Le Parti communiste français a appris avec tristesse que treize soldats français ont été tués, lundi soir, lors du crash de deux hélicoptères au Mali. Le drame est survenu au cours d'une opération de la force Barkhane contre des groupes armés dans la région du Liptako aux confins du Mali, du Niger et du Burkina Faso. Il s'agit de l'événement le plus meurtrier pour l'armée française depuis son déploiement au Mali en 2013, puis dans l'ensemble de la région en 2014 avec 4 500 hommes. Le PCF s'incline devant la mémoire des disparus et présente ses condoléances aux familles et proches des disparus.

Il y a quelques semaines, dans la même zone, 49 militaires maliens trouvaient la mort dans une attaque attribuée à l'organisation État islamique au Grand Sahara (EIGS). Depuis 2013, date de l'expédition militaire Serval au Mali, 38 militaires français ont trouvé la mort dans la région. Des centaines de militaires maliens ou de la Mission de stabilisation des Nations unies au Mali (Minusma) ainsi que des milliers de civils ont subi le même sort. Au Burkina Faso, la violence armée a fait des centaines de morts, des milliers de blessés et poussé près d'un demi-million de personnes à trouver refuge ailleurs dans le pays. Aujourd'hui, au Burkina, au Mali et au Niger, plus de cinq millions de personnes dépendent entièrement de l'assistance humanitaire. Des centaines de milliers de familles ont tout perdu en fuyant les violences. Cette déstabilisation meurtrière trouve une de ses racines principales dans la guerre menée sous l'impulsion de Nicolas Sarkozy contre la Libye en 2011. Une guerre dont l'objectif était clairement d'éliminer l'obstacle à un retour en force des intérêts occidentaux et singulièrement français dans la zone sahélienne, dont les richesses du sous-sol sont prometteuses. Le prix à payer pour la mainmise sur ces richesses et pour la tentative de reconquête de marchés est lourd et désastreux.

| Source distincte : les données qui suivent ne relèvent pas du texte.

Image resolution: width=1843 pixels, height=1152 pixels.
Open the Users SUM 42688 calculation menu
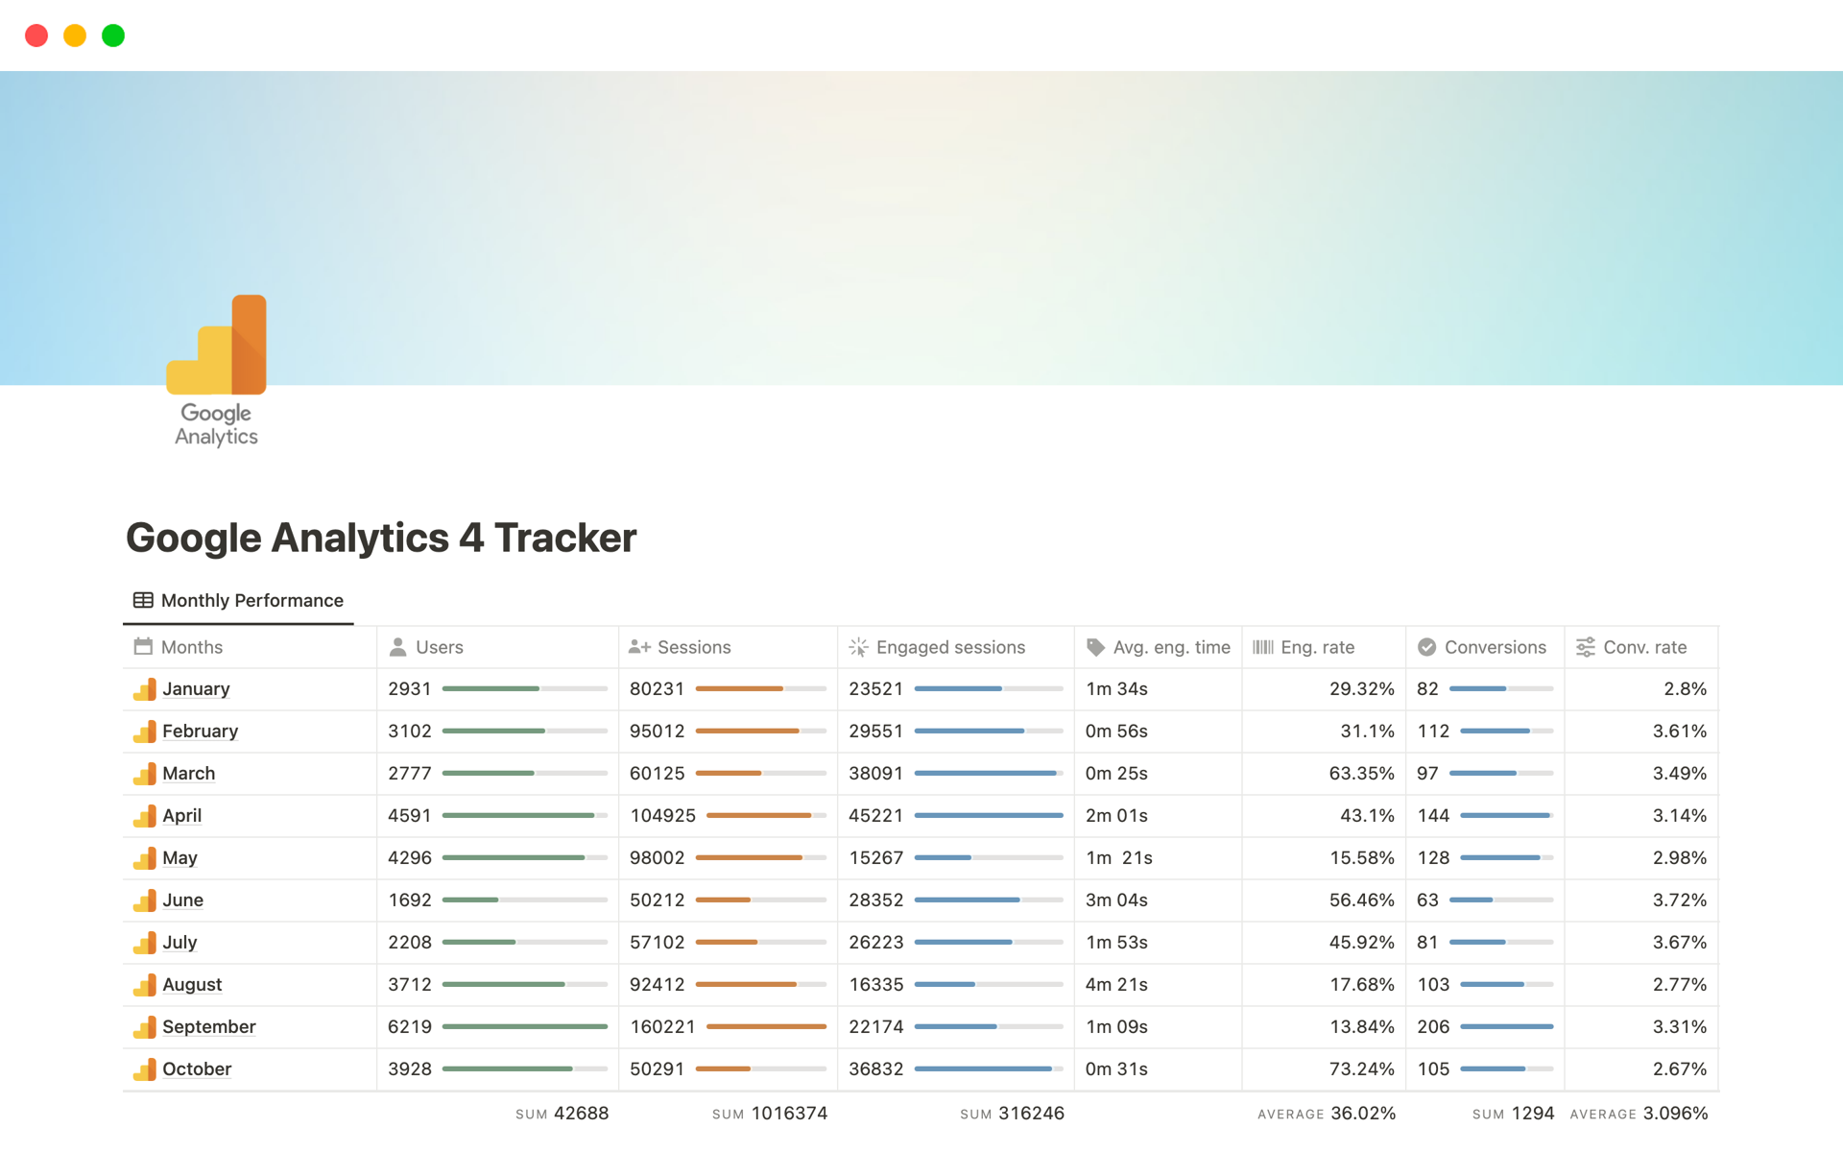[x=562, y=1113]
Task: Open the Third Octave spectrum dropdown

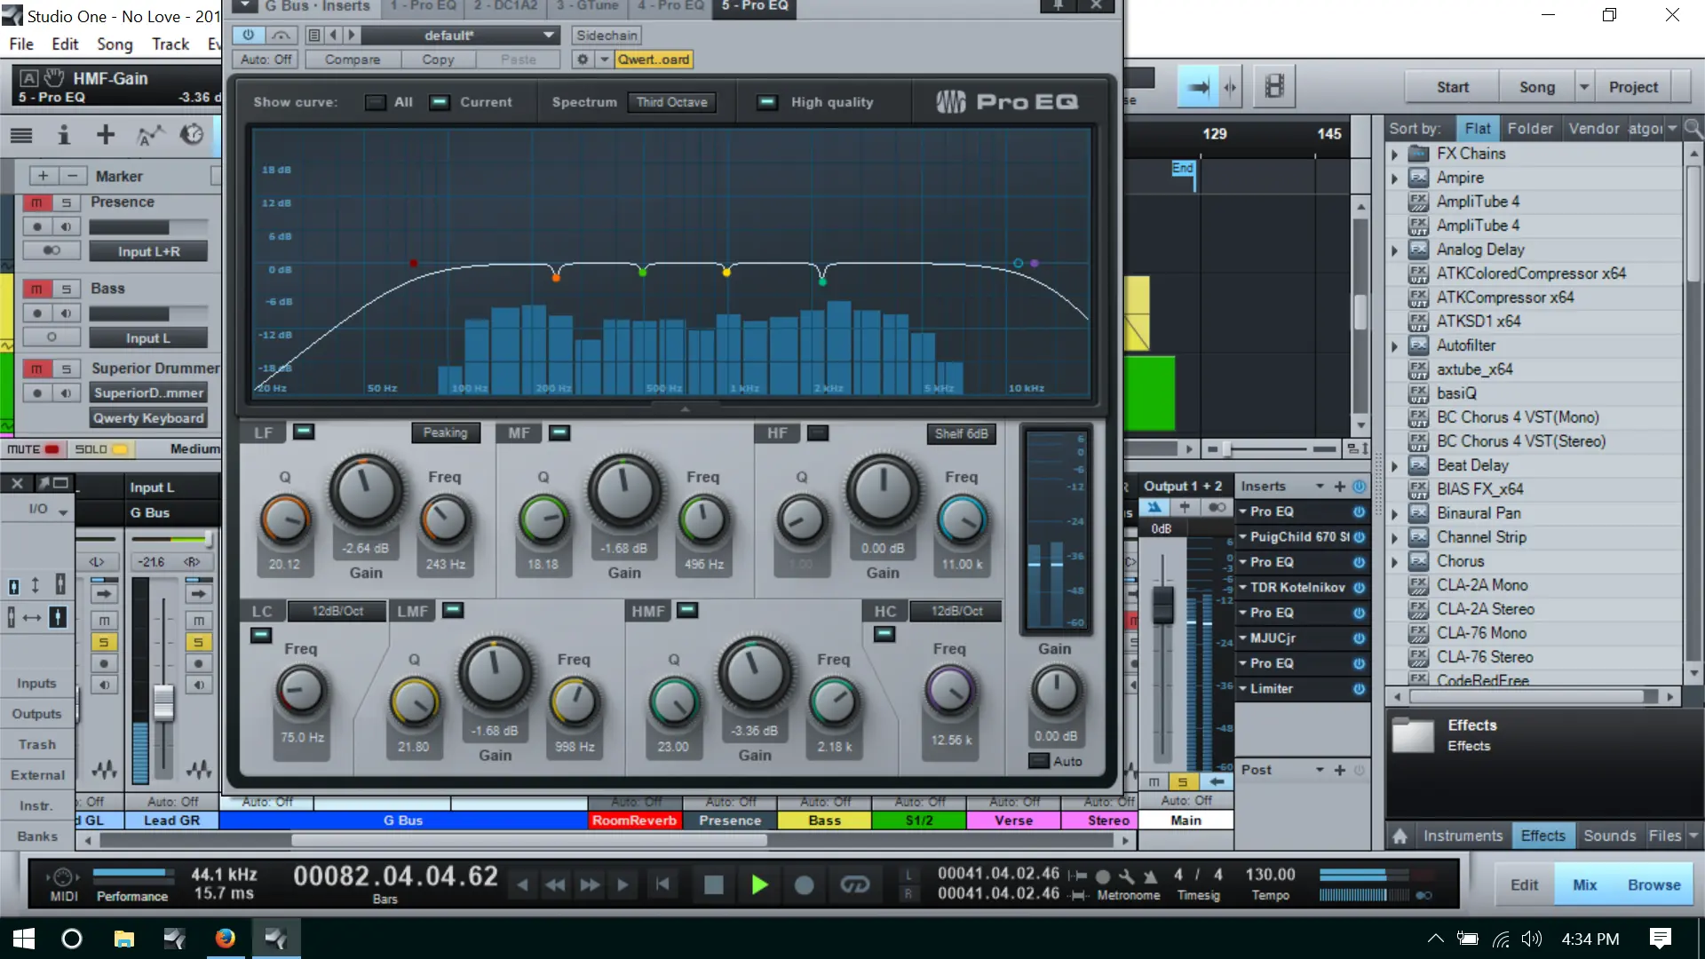Action: point(671,102)
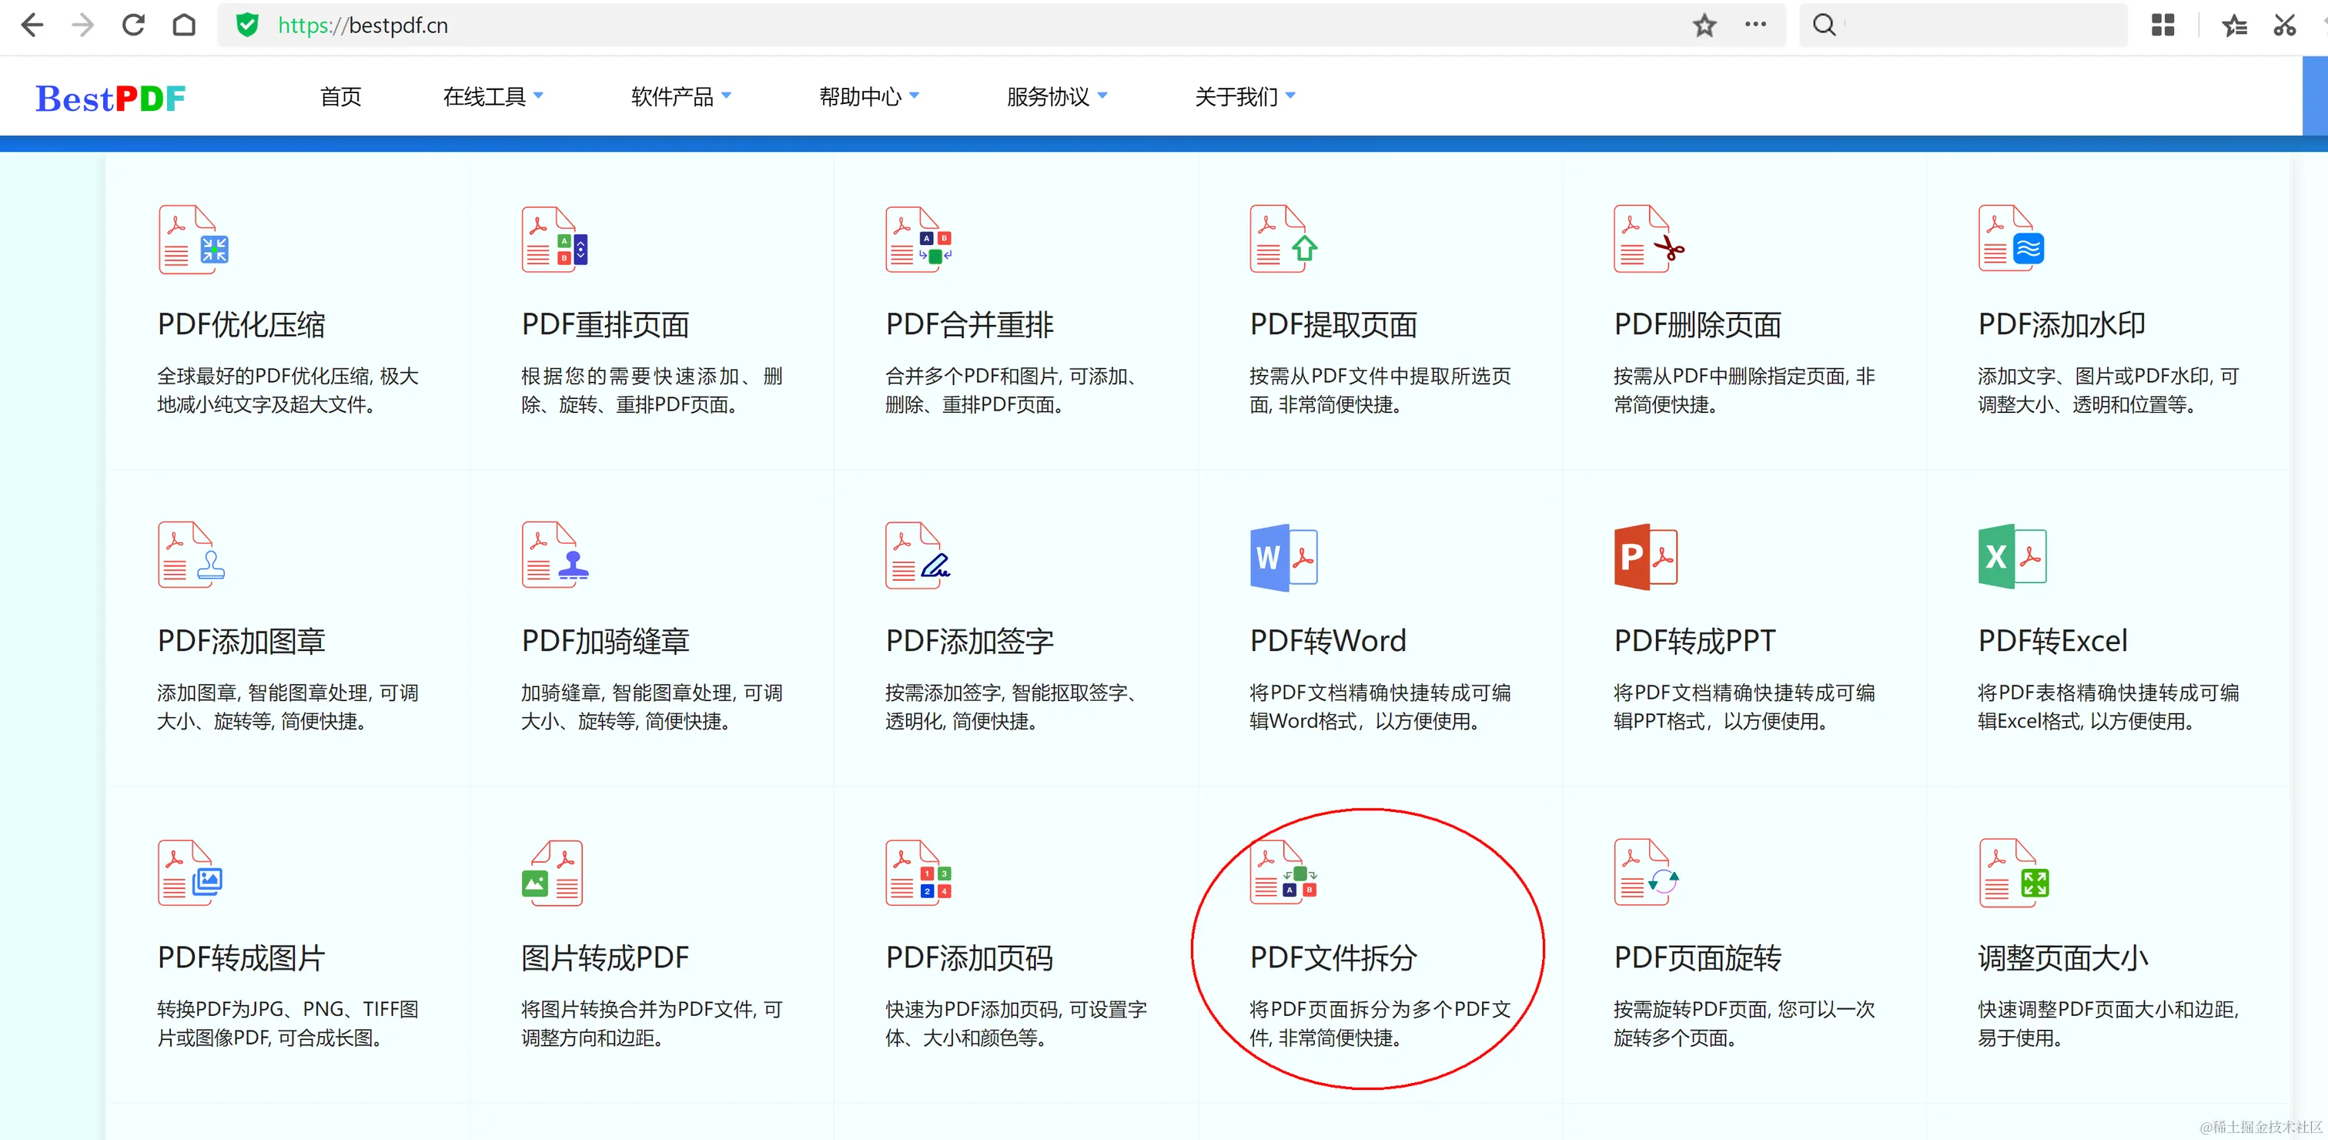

Depuis 2013, le PCF n'a pas cessé d'alerter sur le risque d'enlisement dans le Sahel. Le scénario que l'on pouvait redouter au lendemain de l'intervention militaire française se déroule dangereusement. Comme une évidence, la réponse militaire est un échec. Il ne suffit pas de signer des traités laissant à l'armée française toute latitude pour occuper le terrain, pour sortir la sous-région du guêpier.
Le PCF réaffirme que des solutions sont ailleurs, dans le règlement des conflits locaux, la réponse aux immenses défis sociaux, économiques, environnementaux, pour donner des perspectives aux populations, singulièrement aux jeunes.